Task brief: Return an exact copy of the lines from the one holding "Click the Zoom out button" to the end of the data, including both the starting and final lines. Leave the pictures out.

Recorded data
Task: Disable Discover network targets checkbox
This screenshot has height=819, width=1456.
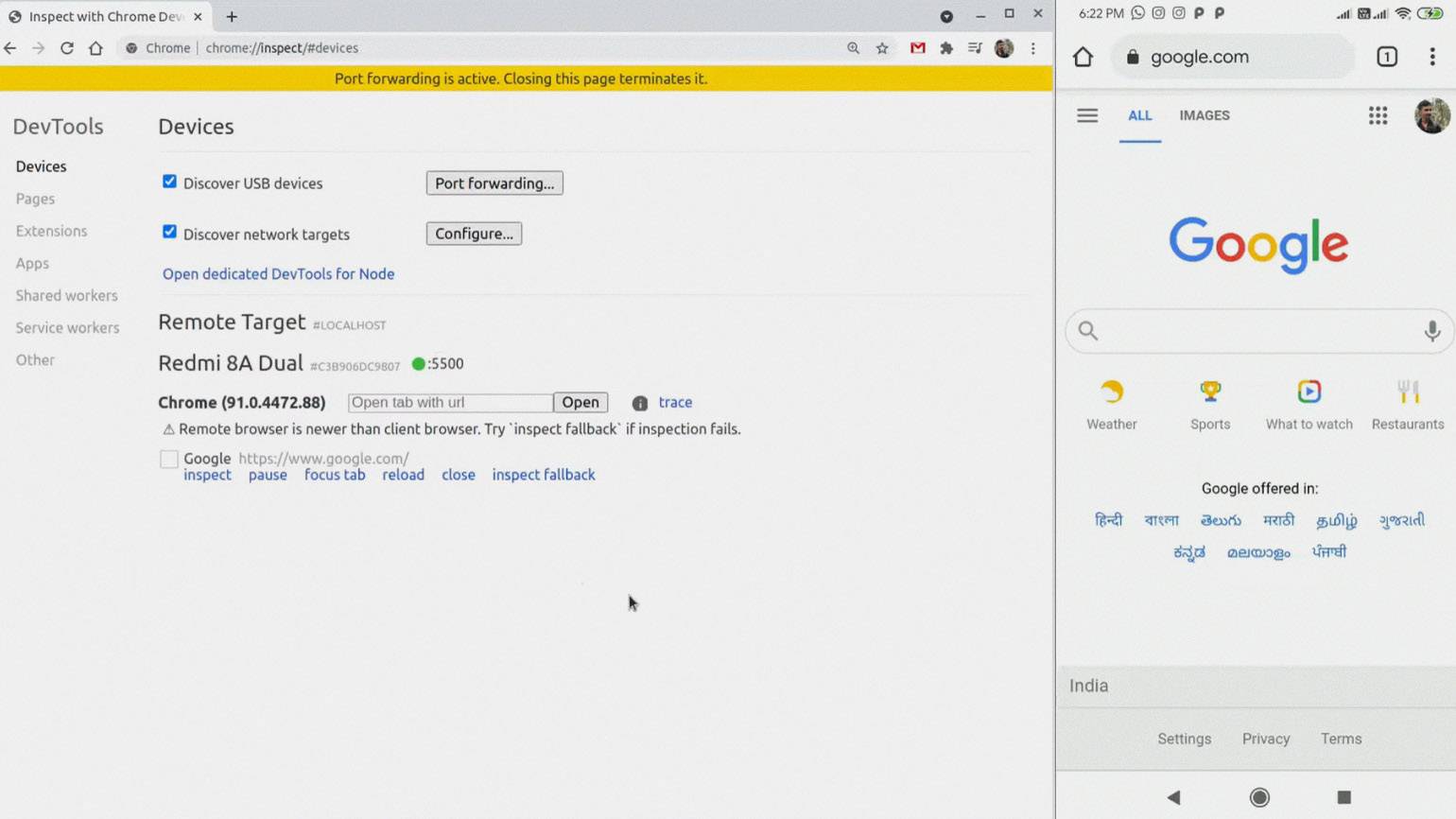Action: pos(169,232)
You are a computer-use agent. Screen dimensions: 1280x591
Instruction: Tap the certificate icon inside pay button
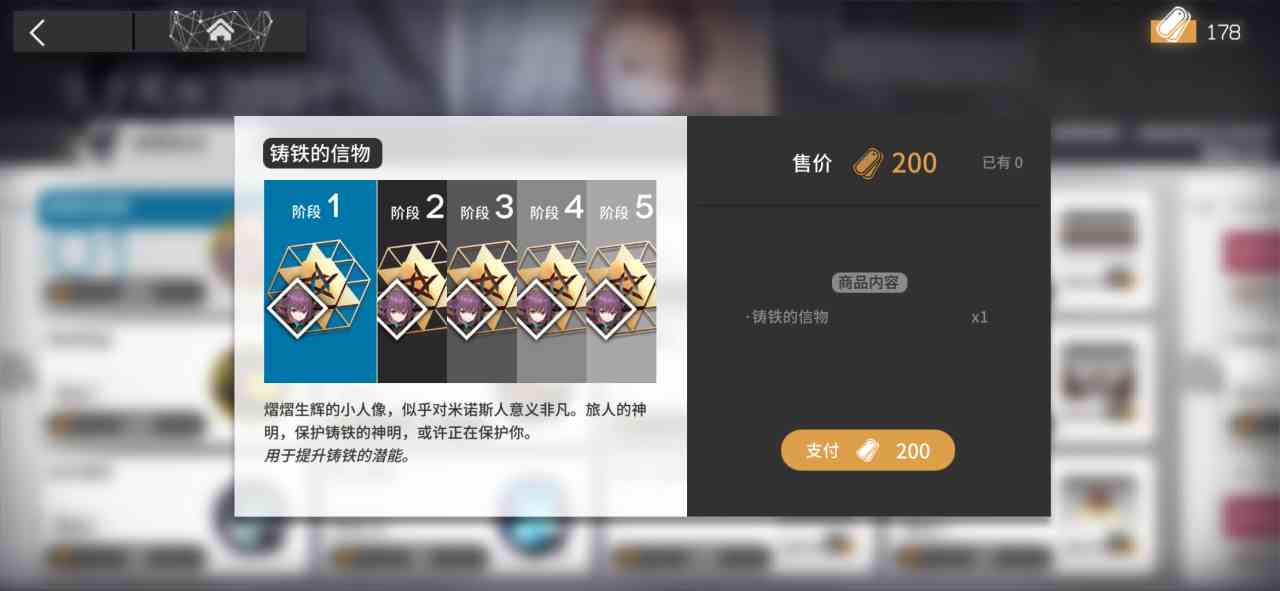(868, 451)
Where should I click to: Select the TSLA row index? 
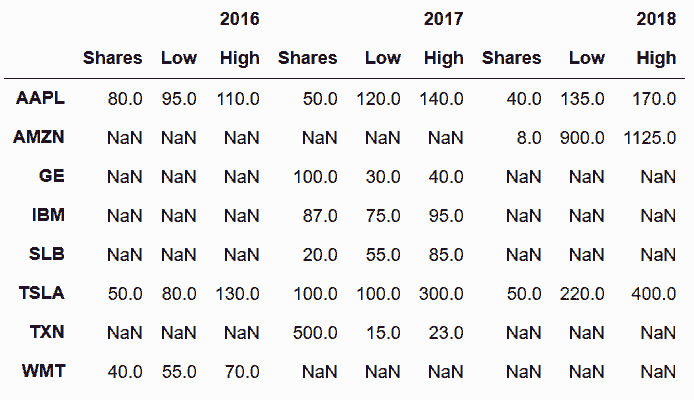pos(41,294)
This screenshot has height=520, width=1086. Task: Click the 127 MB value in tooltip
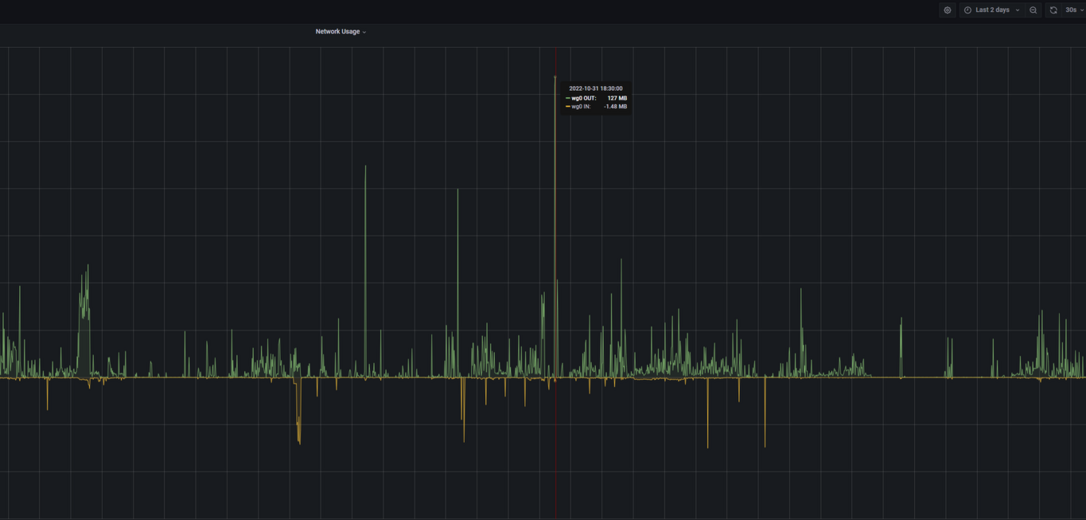pos(617,98)
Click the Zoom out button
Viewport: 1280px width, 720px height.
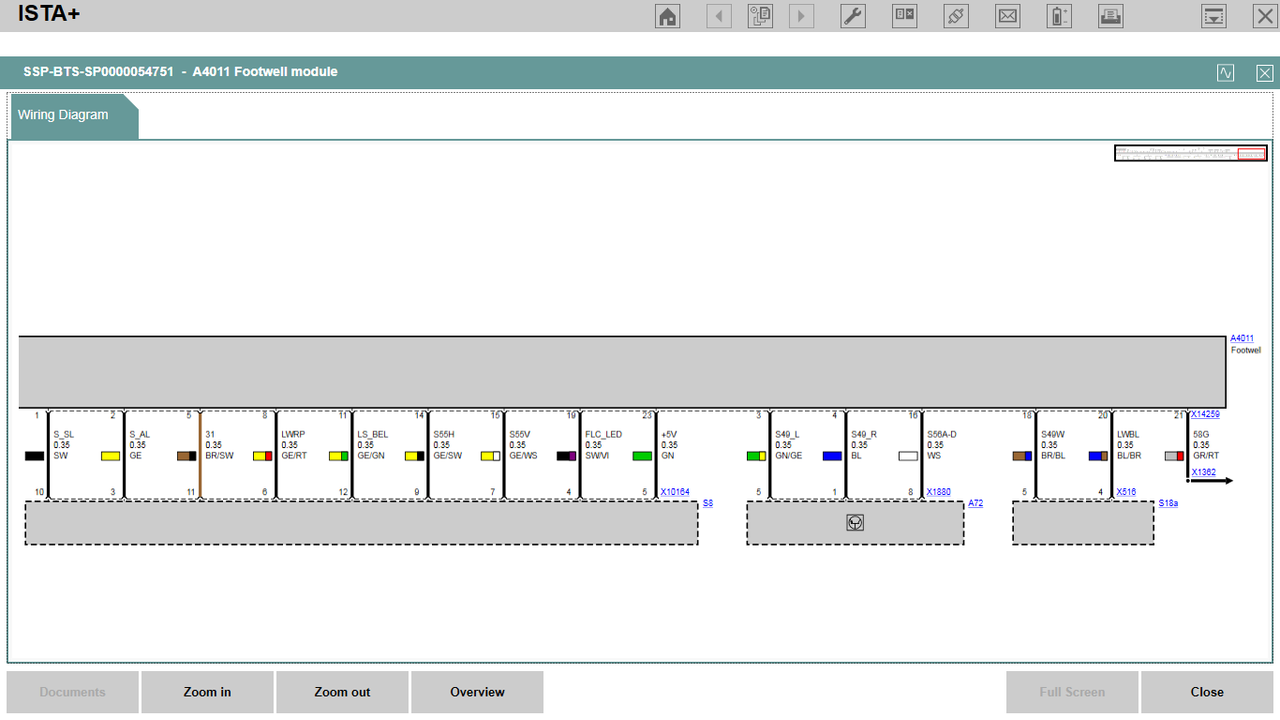pos(342,692)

Solution to this exercise:
Click the Zoom out button
Viewport: 1280px width, 720px height.
pos(342,692)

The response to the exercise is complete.